The resurrection of Jesus `on the third day’ after his burial, followed by his ascension to heaven on the same day or after forty days, is of quite a different nature. Unlike the crucifixion, it is an unparalleled phenomenon in history. Two types of extreme reactions are possible: faith, or disbelief.
My own standpoint will differ from both of these as I intend to act as a detective seeking, as I did in my previous studies, to investigate what the authors of the New Testament actually say in their writings, and not what interpretative Church tradition attributes to them. The purpose of this volume is to unravel the true meaning conveyed by the evangelists, Paul and the other authors of the Christian scriptures and illuminate it with what we know from the Old Testament and all the relevant Jewish and Graeco-Roman literary and archaeological sources. Its aim is the construction of a tenable hypothesis, but ultimately it will be up to the readers to make up their minds.

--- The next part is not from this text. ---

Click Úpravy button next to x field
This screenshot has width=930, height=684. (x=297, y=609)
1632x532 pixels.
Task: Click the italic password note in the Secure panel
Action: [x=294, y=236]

The dilemma to be confronted and resolved is how to reconcile the extreme importance ascribed to the resurrection by Christianity with the very limited amount of discernible interest in the subject in the authentic teaching of Jesus.
Not long ago an eminent Anglican churchman asked me what I was busying myself with and when he heard that after The Passion and The Nativity I was writing a book on the resurrection, he sagaciously observed, `That seems to be the end of the story, except perhaps for the judgement.’